## TEXT EXTRACT
Because there are two variables there are now null hypotheses for each variable (e.g no significant difference between soils i.e mean [P] for soil 1 = mean [P] for soil 2). As with all our previous testing the p value is the probability that this is **true** and we **reject **H_{o} if p is low ( < 0.05) and hence conclude there is a significant difference.

In 2 way ANOVA the possibility of variable interaction is also tested. An interaction means, for example, that temperature differences depend on soil type. If we see temperature differences with soil 1 but not soil 2 this would be an interaction effect. Again the diagram of means and CIs can be an indication of where differences occur.

## Case Study 4

X(^{o}C) | 20 | 21 | 22 | 23 | 24 | 25 | 26 | 27 | 28 | 29 | 30 |

Y(%) | 10 | 15 | 14 | 17 | 18 | 19 | 20 | 23 | 24 | 23 | 28 |

A study was made on the effect of temperature on the yield of a chemical process. The results are shown in the above table. Carry out a regression analysis of the data. Predict the % yield when the temperature is 22.5^{o}C

## Linear Regression

The analysis can be carried out as follows:-

Stat => Regression => Regression. Enter the Y column in the response box and the X column in the predictors box. Click on options and in the ‘prediction intervals for new responses’ enter ‘22.5’ (note if you have more than one X for prediction you can enter them in a new column and put the column in this box).

The output gives you the model (the regression equation), values of the intercept (constant) and gradient (predictor) with statistical information on these parameters. A full ANOVA table is also shown . For full interpretation of this output you should consult the ‘Chemometrics2: Regression” notes.

## DATA SHOWN
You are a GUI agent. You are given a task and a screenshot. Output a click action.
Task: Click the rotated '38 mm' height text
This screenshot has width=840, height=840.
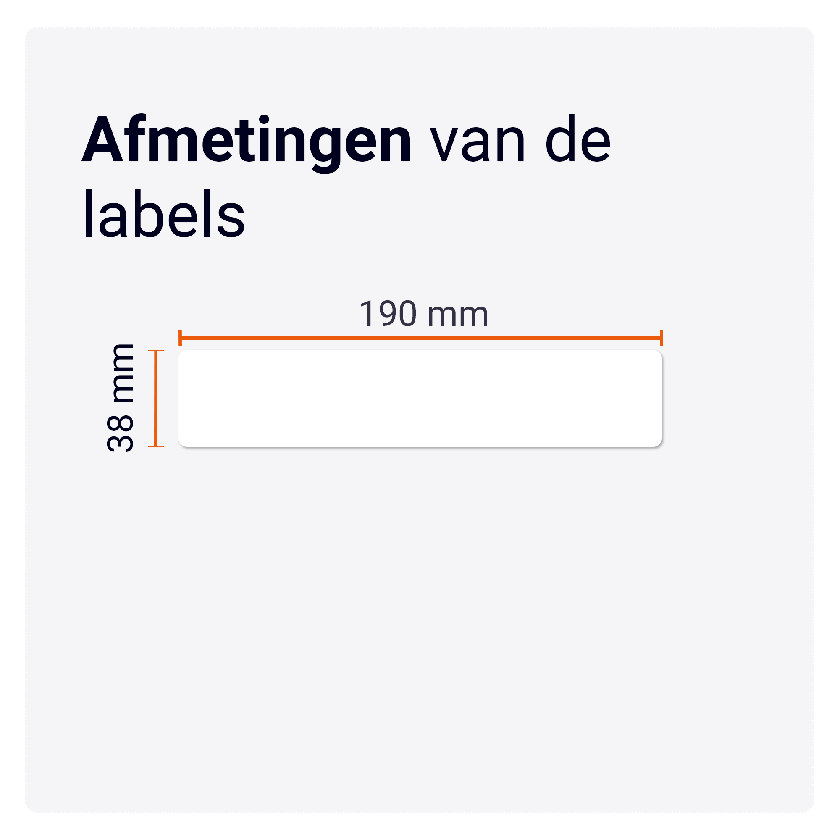120,398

## INSTRUCTIONS
(A) Please write out the part of the statistics text above that opens with the words containing "Y(%) | 10 | 15" and closes with "in this box).", word for word.
(B) Extend the statistics text on ANOVA and regression, starting right after its final sentence.

## ANSWERS
(A)
Y(%) | 10 | 15 | 14 | 17 | 18 | 19 | 20 | 23 | 24 | 23 | 28 |

A study was made on the effect of temperature on the yield of a chemical process. The results are shown in the above table. Carry out a regression analysis of the data. Predict the % yield when the temperature is 22.5^{o}C

## Linear Regression

The analysis can be carried out as follows:-

Stat => Regression => Regression. Enter the Y column in the response box and the X column in the predictors box. Click on options and in the ‘prediction intervals for new responses’ enter ‘22.5’ (note if you have more than one X for prediction you can enter them in a new column and put the column in this box).

(B)
The t tests determine whether the gradient or the intercept are significantly non-zero. 9Again, check the p values)

The confidence intervals for the gradient and intercept can be determined as +/- s_{a}*t_{n-2,.05} and similarly for s_{b} . s_{a } and s_{b} are the standard deviations of gradient and intercept respectively. T is the critical t value for n-2 (n = number of pairs of data) degrees of freedom and 0.05 significance level. This value can be obtained from t tables.

At the end of the output is the predicted Y when X = 22.5, along with the confidence (CI) and prediction (PI) intervals. The full meaning of these terms is explained in the regression notes.

## Case Study 5

X concentration (mg/L) | 40 | 50 | 60 | 70 | 80 | 90 | 40 | 60 | 50 | 80 |

Y colorimeter reading | 69 | 175 | 272 | 335 | 409 | 415 | 72 | 265 | 180 | 412 |

*The following data indicates the relationship between the amount of **b- erylthriodine in an aqueous solution and the colorimeter reading of turbidity. Carry out a regression analysis as above. Assess whether a linear model is appropriate for this data.*

- Carry out linear regression: Stat => regression =>regression. Enter the columns for the X and Y data in the predictor and response boxes.
- To investigate whether a linear model is appropriate (i.e . a straight line fits the data better than a polynomial, exponential or logarithmic curve, or some other model) we carry out a ‘lack-of-fit’ test. Minitab has two of these. The first is the ‘pure error’ test, which is standard for testing ‘lack-of-fit’ but requires that at least some of the X values be replicated. The second test is non-standard but does give an indication even when there are no replicates. To use this test click on ‘Options’ in the regression screen and click ‘pure error’ and ‘data subsetting’. The null hypothesis is that there is no curvature (i.e. a linear model is adequate) so the p value reflects the extent to which this is true.
- We can also examine the graph of the data and graphs of residuals. To get a regression plot of the fitted line select: Stat => regression =fitted line plot. Enter the columns for X and Y in the predictors and response boxes as above. Click on ‘options’ and check ‘display confidence bands’ and ‘display prediction bands’
- To display plots of the residuals , in the regression screen click on ‘graphs’ and clock on the ‘normal plot of residuals’ and ‘residuals vs fits’ boxes.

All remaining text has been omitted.